WELL DONE. You scaled new peaks of alcohol consumption during Christmas and New Year. You woke up on January 1 manacled to a strange bed wearing half a pantomime horse, your swollen brain trying to shatter your skull, and you swore "Never again."
But that was four days ago. The pain has eased. You've spilt lager on the magazine article about high energy fruit smoothies, and swapped the bran flakes for a bacon sarnie. The pubs are calling.
You are on the road to recovery. All you need do now is scrap any remaining resolutions and stock up on the Resolve.
Why? Because there are bars out there crying out for your custom, that's why. And it is your duty to get out their and drink.
Bar Talk this week has two suggestions of newish places to go and give that liver the workout it so deserves.
First up is an old place with a new look. The Windmill, on Blossom Street, York, is an 18th-century coaching inn that has changed rooms more often than Laurence Llewellyn-Bowen. At various times it has boasted a steak house, a bier keller and a pool lounge. Recently it went through another transformation and emerged back to its ancient best on the outside with a modern feel inside.
It is run by Peter Pendlebury with assistant manager Vinny Wake.
Vinny says the light, airy feel inside has been attracting customers back to a pub that had been stuck in the dreary doldrums.
The pub now serves up John Smith's and one guest ale a week, which meant you could get your lips round some Roasted Nuts last week. Ooh er missus.
Traditional pub favourites dominate the menu, including steak, scampi and lasagne, with a two meals for £5.99 offer. Food is served noon-8pm.
Listed building status has thankfully preserved the multi-room layout, including a non-smoking area. The big screen is still there for sports fans, and plans are afoot to sign up to the footie on ITV Digital. Watch out for Windmill World Cup specials come summer.
Meanwhile, the Buzz Bar is creating a real, er, buzz in York.

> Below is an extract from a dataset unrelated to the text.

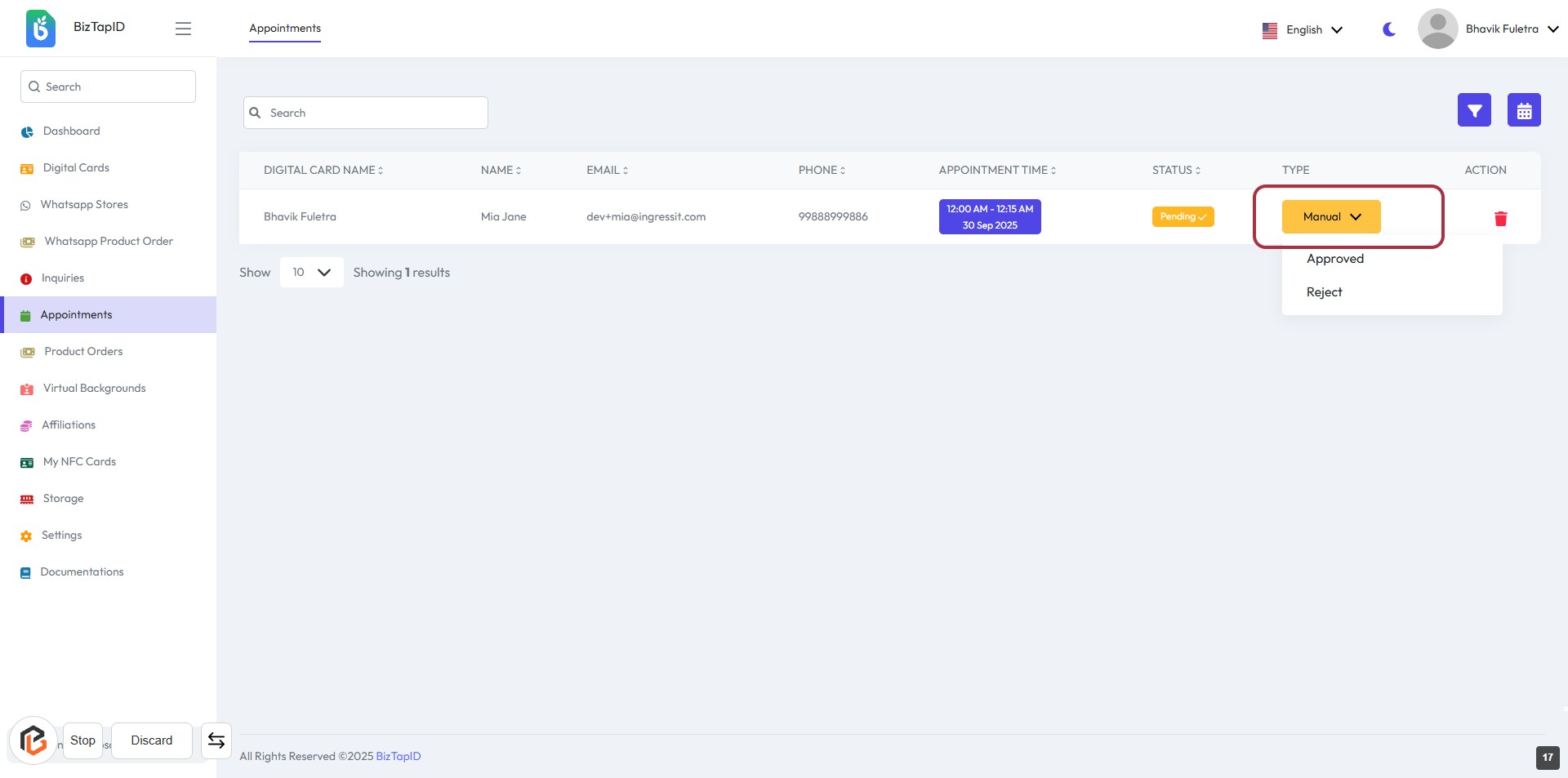The height and width of the screenshot is (778, 1568).
Task: Select Approved from the type menu
Action: [1334, 259]
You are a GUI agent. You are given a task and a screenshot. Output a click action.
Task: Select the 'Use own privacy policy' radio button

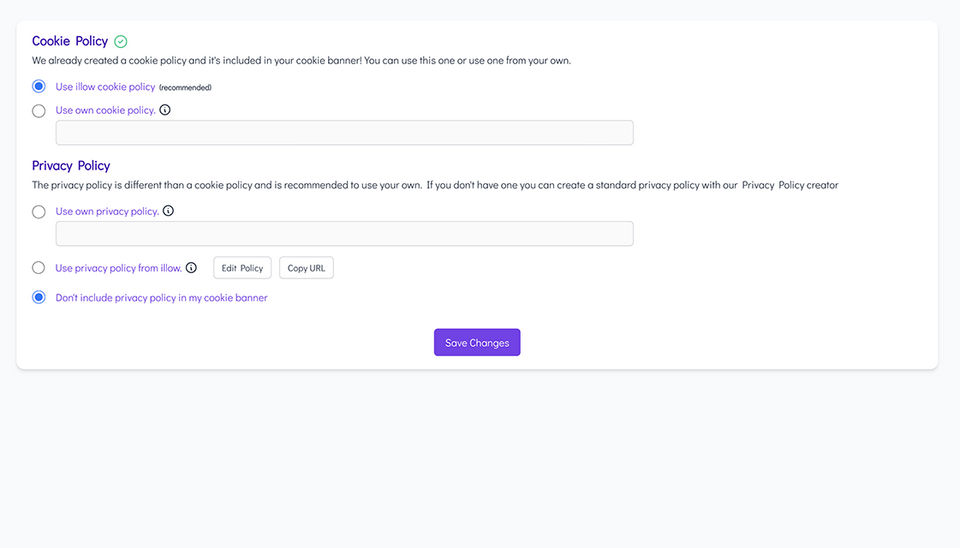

A Japanese sushi bar run by Lebanese brothers, the Swinegate hostelry is conspicuously cosmopolitan, which has gone down a treat.
Only weeks after opening, the Buzz is regularly packed, and has attracted a lot of repeat business, says Claude Eid, who brought the bar to York with brothers Joseph and Lucien.
Sushi, he stresses, is not just raw fish. It encompasses a range of rice-based Japanese dishes. The menu includes everything from chicken curry to soup and salads. Favourites so far are (and excuse pronunciation) tempura, salmon teriyaki, chicken teriyaki and noodles.
It's all healthy stuff, for those of you determined to stick to your New Year resolutions.
Diners apparently love the conveyor belt, where they can help themselves to any dish and are charged according to the colour of the plate (blue=£1.45, orange=£2.95).
Buzz is also a pure drinks bar, you don't have to order food. Liquid refreshment includes cocktails, wine, draught beer and sake.
The bar's first New Year was a cracker, says Claude. "We had a big party for about 60 people."
Claude decided York would be the perfect place for a sushi bar while he was studying business management at York College.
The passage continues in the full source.